The irony of the movie is that it was meant to be a meditation on how greed corrupts. Charlie Sheen was supposed to be the hero and the focal point. His journey from young eager broker to insider trader is supposed to highlight the way that greed destroys people. Yet, Charlie Sheen’s character doesn’t manage to convey a man losing his soul, so much as a whiner who makes a lot of money and still can’t stop complaining until finally he turns his mentor into the police. In the absence of a relatable protagonist, the audience’s sympathy turns to Gordon Gekko, who is portrayed by Michael Douglas as a man supremely comfortable in his own skin. There are several reasons for why Oliver Stone failed to convey his own message. Charlie Sheen was not nearly as good of an actor as Michael Douglas. In giving Gordon Gekko all of the best lines, Oliver Stone weighted the movie toward Gekko. Another theory agrees with Nathan Rabin when he states: “ All cinephiles reach a moment in their intellectual development when they realize that Oliver Stone is full of s—“ (Rabin, 2011, p. 14) This certainly jibes with most Oliver Stone movies including The Doors and JFK. Oliver Stone often comes off like a college freshman who has just discovered Howard Zinn or Noam Chomsky and can’t stop talking about conspiracies and imperialism.

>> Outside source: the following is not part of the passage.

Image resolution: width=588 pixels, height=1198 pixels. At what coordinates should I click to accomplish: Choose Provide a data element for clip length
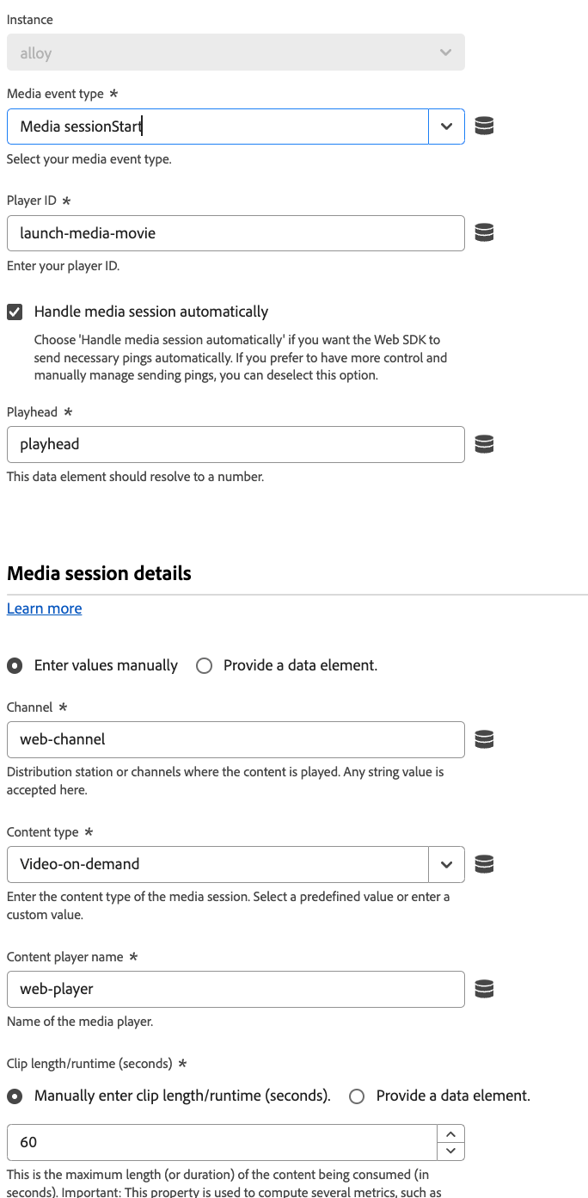pyautogui.click(x=357, y=1096)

However, Gordon Gekko as a character spoke for many Americans in the 1980s, particularly wealthy investors who had had enough of the chaos that they saw in the 1960s and 1970s. The election of Reagan ushered in a new area in which a healthy economy was the primary consideration as long as it pertained to Americans who considered themselves middle class and “ upper middle class.” The attitude of the times can be characterized in Paul Johnson’s Modern Times thus: “ one striking and unwelcome phenomenon of the 1970s and still more of the 1980s was the growth of what were euphemistically termed ‘ one-parent families’, in most cases mothers, usually dependent on welfare payments, looking after children on their own. These deprived children were the products of promiscuity and divorce.” (p. 781) Note that Johnson is implying that welfare is simply another way to support promiscuity. The poor children are not children that need to be taken care of and fostered in society. Instead, they are simply ‘ products of promiscuity.’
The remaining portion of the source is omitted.